• SOURCE TEXT:
____________________
The debate over the extended school year program in the US is multifaceted, and the term extended school year itself can be defined in a number of different ways. However, all of the various extended school year (ESY) programs do provide education in excess of a standard 180 day academic year.
In terms of the legal arguments for an extended school year program, the issues of recoupment and regression have been the primary focus.
The 2 R’s: Regression and Recoupment
Regression is a loss of academic knowledge and schools that occurs over the summer break, while recoupment refers to reacquiring this lost knowledge. The idea of the ESY program is not new in the US, with 49 of the 50 states having some type of policy or statue that mandates these programs or allows individual school districts within the state to implement them as an option.
Special Needs, Special Programs
The extended school year program has been a hot topic in the field of special education as well, with some dramatically different programs emerging from different states and school districts. One example of an ESY program for special needs children involves 4 days of classes per week which run for 5 hours per day. There is less than 1 month of summer break per year in this type of program.
Special needs are just one of the various requirements used by ESY programs to determine eligibility for and delivery of the program. In general, proponents of ESY argue that these programs are necessary for any students who would otherwise experience a high level of regression and recoupment in a traditional school year program. On average, students regress by about 4% over the summer vacation but students with moderate to severe learning disorders experience a higher rate of regression and slower recoupment.
____________________
• SUPPLIED DATA:
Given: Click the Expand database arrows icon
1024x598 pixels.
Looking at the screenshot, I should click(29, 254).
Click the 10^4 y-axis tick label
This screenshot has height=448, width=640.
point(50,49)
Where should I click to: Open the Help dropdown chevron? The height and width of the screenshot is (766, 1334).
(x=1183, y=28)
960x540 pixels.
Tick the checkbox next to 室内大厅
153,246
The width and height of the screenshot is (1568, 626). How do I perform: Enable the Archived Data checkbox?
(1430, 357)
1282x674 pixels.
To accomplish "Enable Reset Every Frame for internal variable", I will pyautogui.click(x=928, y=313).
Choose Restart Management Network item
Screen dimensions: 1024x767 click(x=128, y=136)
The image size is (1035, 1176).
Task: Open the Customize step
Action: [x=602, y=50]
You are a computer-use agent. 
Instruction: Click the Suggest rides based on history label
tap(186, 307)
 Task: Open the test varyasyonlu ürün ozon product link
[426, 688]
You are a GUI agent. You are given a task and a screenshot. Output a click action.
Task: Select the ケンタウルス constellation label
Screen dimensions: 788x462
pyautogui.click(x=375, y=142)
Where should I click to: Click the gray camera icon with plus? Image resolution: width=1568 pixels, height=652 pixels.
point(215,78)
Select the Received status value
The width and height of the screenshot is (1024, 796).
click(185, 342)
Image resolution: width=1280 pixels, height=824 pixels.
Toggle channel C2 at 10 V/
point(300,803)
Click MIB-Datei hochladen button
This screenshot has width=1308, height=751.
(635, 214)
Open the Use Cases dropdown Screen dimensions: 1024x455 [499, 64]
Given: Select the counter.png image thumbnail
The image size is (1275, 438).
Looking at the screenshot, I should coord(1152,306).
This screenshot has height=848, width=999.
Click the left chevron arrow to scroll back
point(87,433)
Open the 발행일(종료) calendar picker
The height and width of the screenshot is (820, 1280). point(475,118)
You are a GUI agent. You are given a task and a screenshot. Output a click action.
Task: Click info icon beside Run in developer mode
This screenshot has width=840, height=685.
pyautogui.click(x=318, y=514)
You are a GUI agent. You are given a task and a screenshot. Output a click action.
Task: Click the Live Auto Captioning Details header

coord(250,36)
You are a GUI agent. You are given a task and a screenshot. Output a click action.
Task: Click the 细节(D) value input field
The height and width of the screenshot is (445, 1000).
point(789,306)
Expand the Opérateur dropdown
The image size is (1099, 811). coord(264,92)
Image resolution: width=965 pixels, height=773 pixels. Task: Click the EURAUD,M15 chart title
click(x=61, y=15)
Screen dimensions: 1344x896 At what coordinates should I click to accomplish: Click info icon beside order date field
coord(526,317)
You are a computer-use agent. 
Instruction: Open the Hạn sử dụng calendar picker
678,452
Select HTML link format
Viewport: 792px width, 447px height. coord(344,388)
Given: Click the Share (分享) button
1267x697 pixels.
____________________
• INSTRUCTIONS TO FOLLOW: Pick up the passage on extended school year programs above from its last sentence and continue it.

• WRITTEN ANSWER:
Alternative Schools and Options
Some alternative schools also offer comprehensive ESY programs for their students. Many programs offers students a choice of tracks which focus on their unique academic and social needs and offer flexibly structured learning experiences which take place both inside and outside of the classroom. These types of programs encourage each student to develop an independent education plan and provide them with unique options to help develop their skills and interests. An important focus of many extended school year programs is to help students develop social skills along with improved academic performance.
Some examples of the offerings provided through ESY programs include summer therapeutic activity programs, bridge to college programs, drama programs and social and community activities programs. ESY programs can be an excellent alternative for students who are having a difficult time excelling in a traditional school year program.